Heineken is targeting female soccer fans in their new ad campaign, “Cheers to All Fans, Men Included.” The video shows women of all ages and ethnicities watching soccer and debuts the alcohol brand’s first female soccer ambassador, Alex Scott. With the campaign, Heineken is putting their money where their mouth is when it comes to correcting gender bias in soccer. The brand purchased key AdWords around popular soccer questions so female soccer achievements are visible and launched Fresher Football, a website that corrects questions around the UEFA champions league, highlighting data around female games and players.
The girls are fighting—and inadvertently demonstrating the limitations of defamation suits. Johnny Depp and model Blac Chyna have sued Amber Heard and the Kardashians, respectively, alleging that public mischaracterizations and accusations of violence have stunted their careers (Heard also countersued).
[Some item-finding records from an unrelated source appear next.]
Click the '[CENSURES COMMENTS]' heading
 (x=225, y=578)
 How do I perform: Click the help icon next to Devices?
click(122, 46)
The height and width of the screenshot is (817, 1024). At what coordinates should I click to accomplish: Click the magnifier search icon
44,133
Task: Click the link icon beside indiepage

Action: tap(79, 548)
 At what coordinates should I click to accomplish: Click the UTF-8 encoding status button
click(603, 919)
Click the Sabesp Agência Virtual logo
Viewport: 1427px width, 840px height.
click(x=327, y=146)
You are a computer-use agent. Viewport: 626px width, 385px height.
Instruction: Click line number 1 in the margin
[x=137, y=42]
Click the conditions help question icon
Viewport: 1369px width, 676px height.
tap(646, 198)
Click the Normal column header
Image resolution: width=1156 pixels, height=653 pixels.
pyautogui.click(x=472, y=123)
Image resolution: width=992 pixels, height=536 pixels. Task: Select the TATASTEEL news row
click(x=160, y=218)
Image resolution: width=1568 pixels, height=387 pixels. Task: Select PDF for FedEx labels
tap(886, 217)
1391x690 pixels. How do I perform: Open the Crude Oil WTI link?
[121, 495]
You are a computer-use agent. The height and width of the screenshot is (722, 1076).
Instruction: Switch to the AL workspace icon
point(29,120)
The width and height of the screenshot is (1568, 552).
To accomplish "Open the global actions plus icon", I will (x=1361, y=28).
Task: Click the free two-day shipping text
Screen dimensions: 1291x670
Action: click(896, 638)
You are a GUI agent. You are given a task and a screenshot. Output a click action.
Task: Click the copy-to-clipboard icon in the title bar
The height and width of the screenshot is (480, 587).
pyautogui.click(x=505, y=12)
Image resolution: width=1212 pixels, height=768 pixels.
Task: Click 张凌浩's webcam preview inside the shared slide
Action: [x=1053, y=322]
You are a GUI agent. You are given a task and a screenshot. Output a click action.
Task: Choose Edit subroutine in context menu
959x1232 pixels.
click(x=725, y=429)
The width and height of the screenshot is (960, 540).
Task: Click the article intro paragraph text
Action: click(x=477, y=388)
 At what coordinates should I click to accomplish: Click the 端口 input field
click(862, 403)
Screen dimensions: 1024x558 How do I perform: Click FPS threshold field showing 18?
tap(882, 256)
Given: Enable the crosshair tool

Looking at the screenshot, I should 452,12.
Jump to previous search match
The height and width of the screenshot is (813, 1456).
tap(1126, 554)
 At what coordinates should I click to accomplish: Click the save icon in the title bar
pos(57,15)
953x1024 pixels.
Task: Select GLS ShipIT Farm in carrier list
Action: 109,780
While civil suits have long served as a go-to means of reputation management for public figures, the often embarrassing coverage of these recent cases highlights that in an ultrafast news cycle, they’re liable to do more harm than good.
The great Cola Wars may find a new battleground in the metaverse. The rivalry between Coca-Cola and Pepsi is a cultural pillar and has influenced advertising since the 60s. As they both try to find footing with their digital branding in the metaverse, is there room for a truce? In our physical world both companies are facing similar criticisms over the respective plastic contribution. Will one of the soda brands raise the white flag and partner with the other to tackle sustainability?
TikTok is starting to share ad revenue with top creators when their videos run alongside certain ads in a new program called TikTok Pulse. Approved creators with over 100,000 followers are eligible to receive a 50 percent cut of the ad revenue. This new program follows criticism of the creator fund, the only way TikTok creators were being paid from the app, for being inconsistent across payment amounts and frequencies.
In case you missed these stories this week.
Bored Ape’s sale of virtual land this weekend was so popular that it crashed ethereum.
Every few years, there seems to be a plagiarism scandal that takes a news organization by storm. Turns out it was NBC News’ year.
Karine Jean Pierre has been announced to be the next White House press secretary. “She will be the first black woman and the first openly LGBTQ+ person to serve as the White House Press Secretary,” current secretary Jen Psaki said. “Representation matters and she will give a voice to many, but also make many dream big about what is truly possible.”